If you’ve read any review or impression of Frictional Games’ SOMA, you probably know how it isn’t really a horror game. People call it a straight-up adventure game where monsters show up every now and again, possibly to appease the YouTube audience Frictional sort of helped create with Anmesia: The Dark Descent. I agree with those sentiments, but I also think SOMA is just about the right mix of adventure game that I’ve been waiting for. It also might be the best one of these “not really a game” games I’ve played so far.
There were times while playing SOMA that I didn’t even really want to think of it as an adventure game, not in the strictly classic sense anyway. The puzzles in the game barely really qualify as puzzles. Sometimes you have to figure out where to find a thing to put in another thing, but usually that just involves basic exploration and reading the environment. The game straight-up tells you where important things are, it just does so in a way that’s a lot more subtle than “press X at the glowing thing.”
Without a whole lot of enemies or tough puzzles, one might call SOMA a walking simulator like Dear Esther or Gone Home. SOMA still has you “doing” a lot though. You can interact with most objects you see, and progressing involves pressing a lot of buttons and turning a lot of nobs. If SOMA is a walking simulator, it’s a walking simulator with just enough physical interaction to keep the player engaged in what’s going on or better yet, trick them into thinking they’re playing a full-blown adventure game or survival horror.

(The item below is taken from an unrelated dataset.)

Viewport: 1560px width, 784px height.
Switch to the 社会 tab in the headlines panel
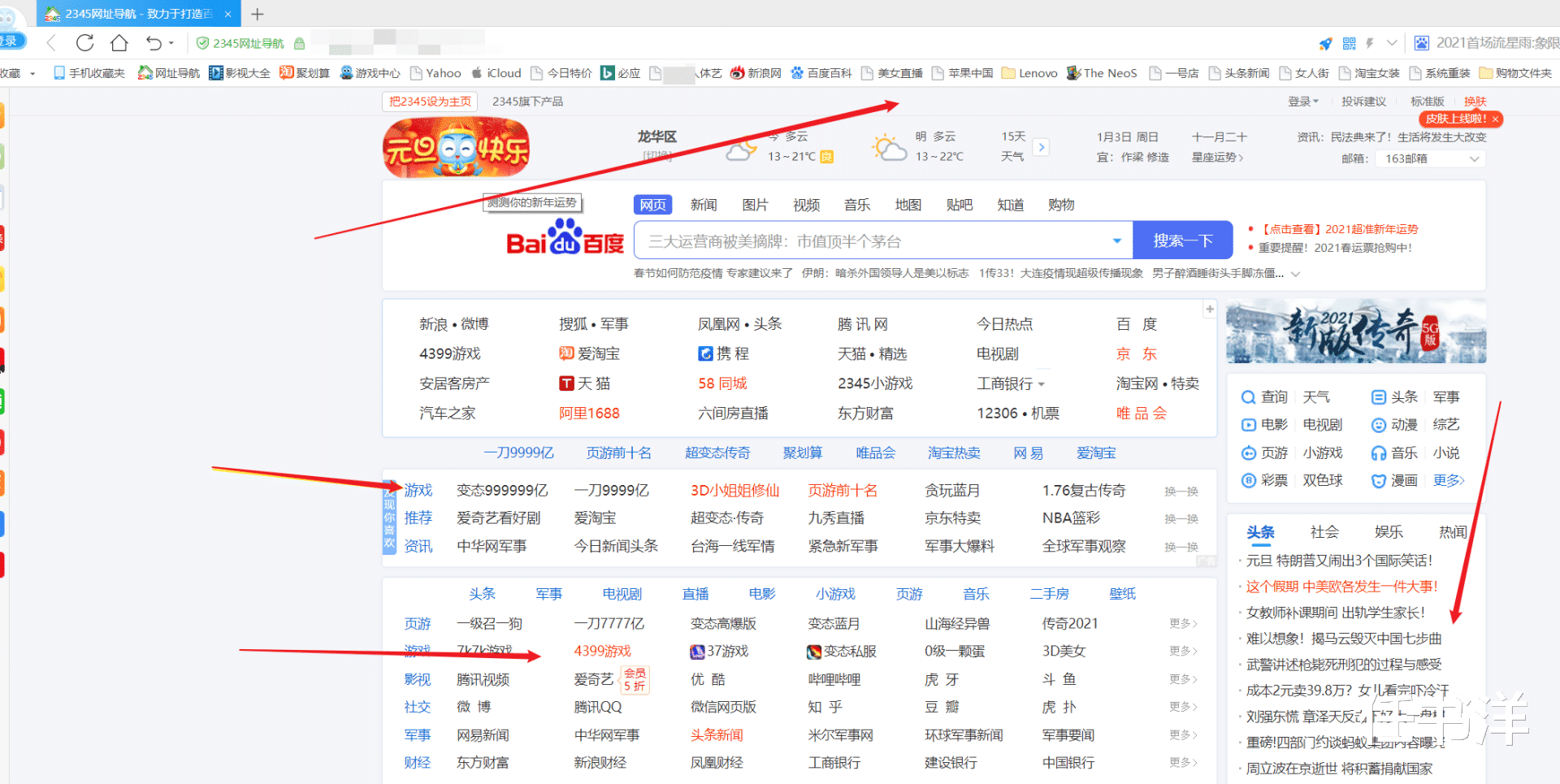1324,531
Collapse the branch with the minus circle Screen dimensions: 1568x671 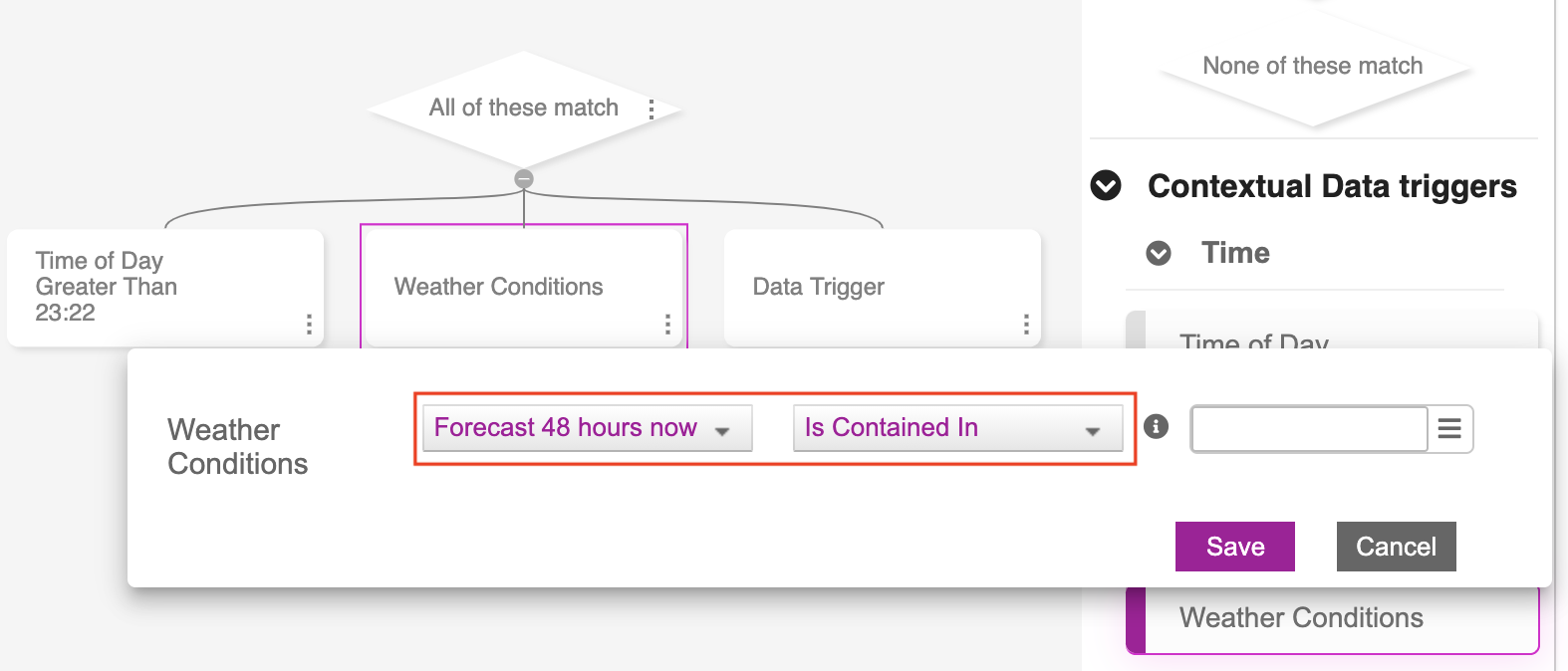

Two other games I played this year that feel similar are The Charnel House Trilogy and Her Story. Her Story got flack for pretty much just being a bunch of low-resolution AVI videos (that you can literally just find in the game files), but finding them with the game’s search engine unfolded the story in a really cool way and offered just enough interaction to create something unique. Honestly, using that search tool felt more detective-like than many fuller games that tried to convey detective elements. Charnel House takes the format of classic point n’ click adventure games but is very light on puzzles and really just has you click on things to progress a story. It’s not that different from a visual novel really, but I still appreciate and value the fact that it lets you control a character and explore environments. Sometimes I feel like just that by itself is enough to create a compelling interactive experience if the context is interesting enough, even if there isn’t any danger or problem solving. This is what you spend most of your time in SOMA doing, but it’s enhanced by a world that’s physically-based in a way very similar to the original Deus Ex or System Shock 2. It’s like “if System Shock 2 was a walking simulator.”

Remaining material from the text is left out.